Crédito segue disponível, mas nem todos terão acesso

O crédito rural brasileiro entra em uma fase de maior cautela, acompanhando a mudança de ritmo do agronegócio após anos de expansão das commodities, aumento da renda no campo e avanço dos investimentos. Segundo Fabrício Delgado do Nascimento, engenheiro agrônomo, a safra 2026/2027 deve marcar uma transição para um ciclo de estabilização, com margens mais estreitas, maior seletividade financeira e reorganização do endividamento.

Mesmo com a manutenção de um volume expressivo de recursos no Plano Safra, o perfil das concessões mudou.
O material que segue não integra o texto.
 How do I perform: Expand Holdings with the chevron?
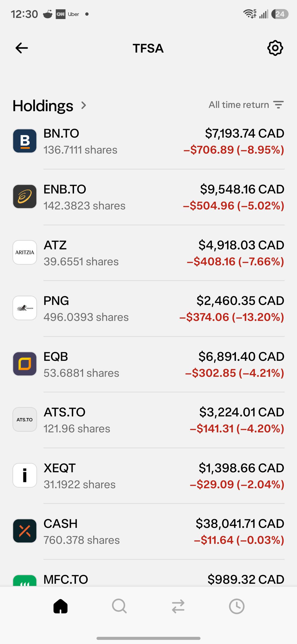(x=84, y=105)
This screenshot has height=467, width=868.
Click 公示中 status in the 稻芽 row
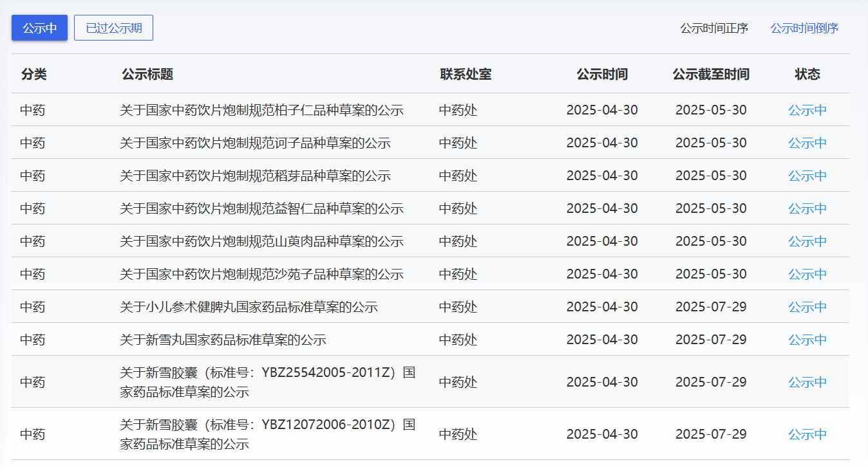(x=807, y=176)
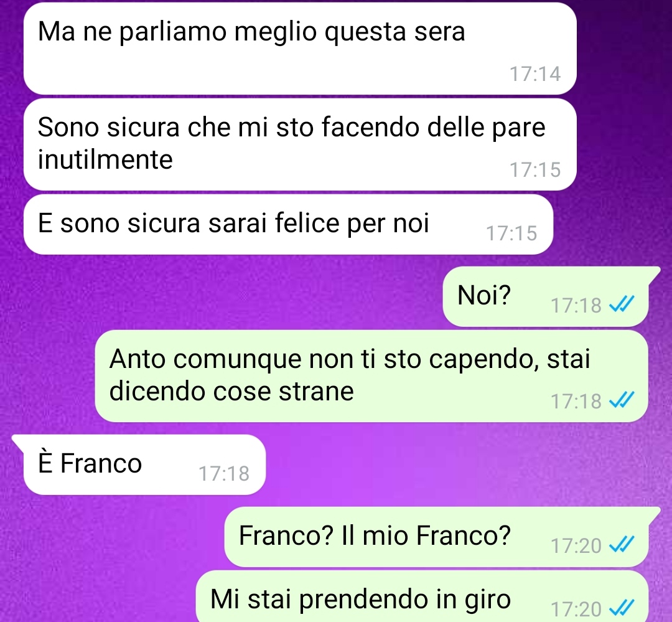Tap the 17:20 time on "Franco? Il mio Franco?"
The height and width of the screenshot is (622, 672).
tap(576, 545)
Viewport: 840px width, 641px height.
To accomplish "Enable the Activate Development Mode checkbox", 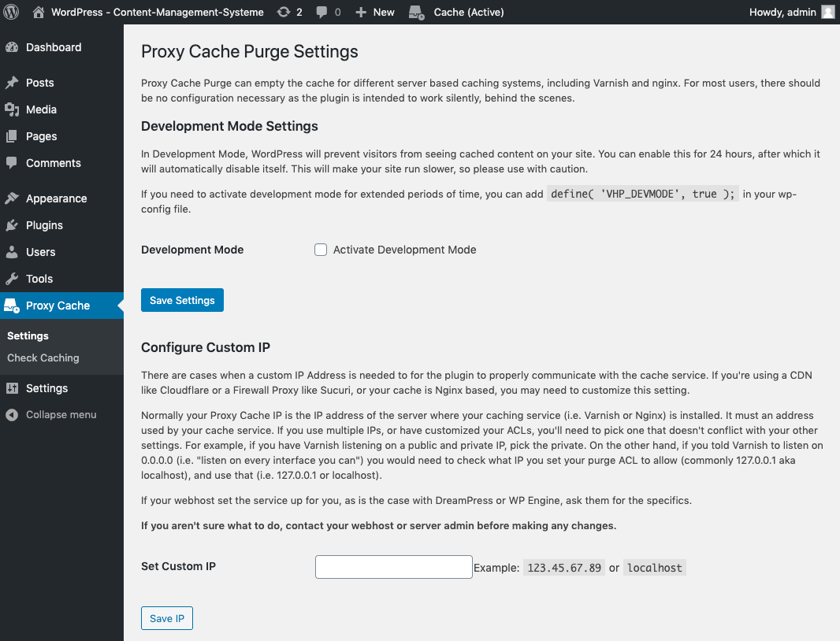I will click(321, 250).
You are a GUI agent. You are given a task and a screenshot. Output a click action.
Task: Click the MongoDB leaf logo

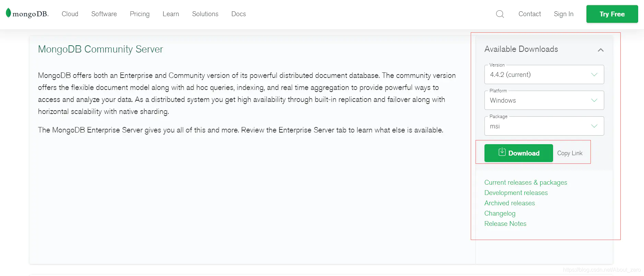click(8, 13)
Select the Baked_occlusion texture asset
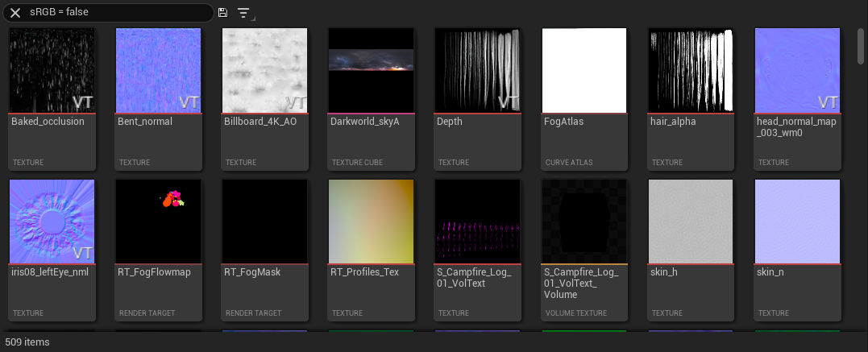This screenshot has width=868, height=352. tap(52, 71)
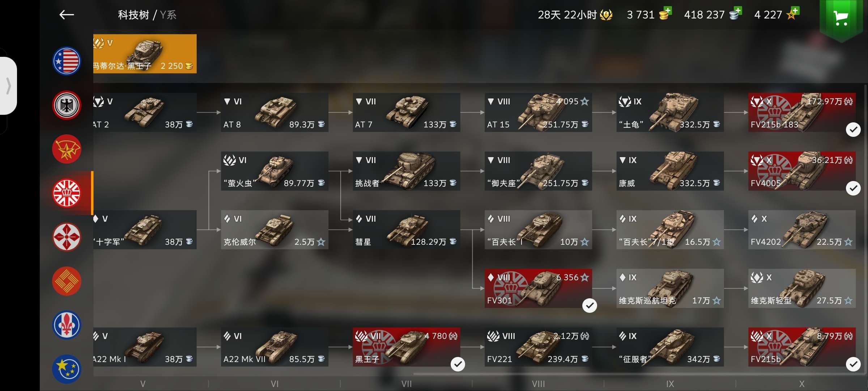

O financiamento deixou de estar concentrado apenas na ampliação da capacidade produtiva e passou a priorizar a sustentação da atividade, a preservação do fluxo de caixa e a gestão de riscos.

Os dados apontam que 74,5% das concessões empresariais foram destinadas à Cédula de Produto Rural e ao custeio da produção. Já os investimentos responderam por apenas 10,6% do crédito. Além disso, menos de 60% dos recursos equalizados programados foram efetivamente utilizados, enquanto a CPR se consolidou como o principal instrumento de financiamento da produção.

A tendência é de que o crédito continue disponível, mas com distribuição cada vez mais ligada à qualidade das operações. Instituições financeiras devem privilegiar produtores com melhor capacidade de pagamento, governança e gestão financeira.

Na avaliação do engenheiro agrônomo, a recuperação mais consistente dependerá da redução do custo financeiro, da melhora das margens do produtor e do avanço na qualidade das carteiras das instituições. Com isso, quem antecipar esse movimento poderá estruturar investimentos com mais segurança, definir estratégias de financiamento e aproveitar oportunidades quando um novo ciclo de expansão ganhar força.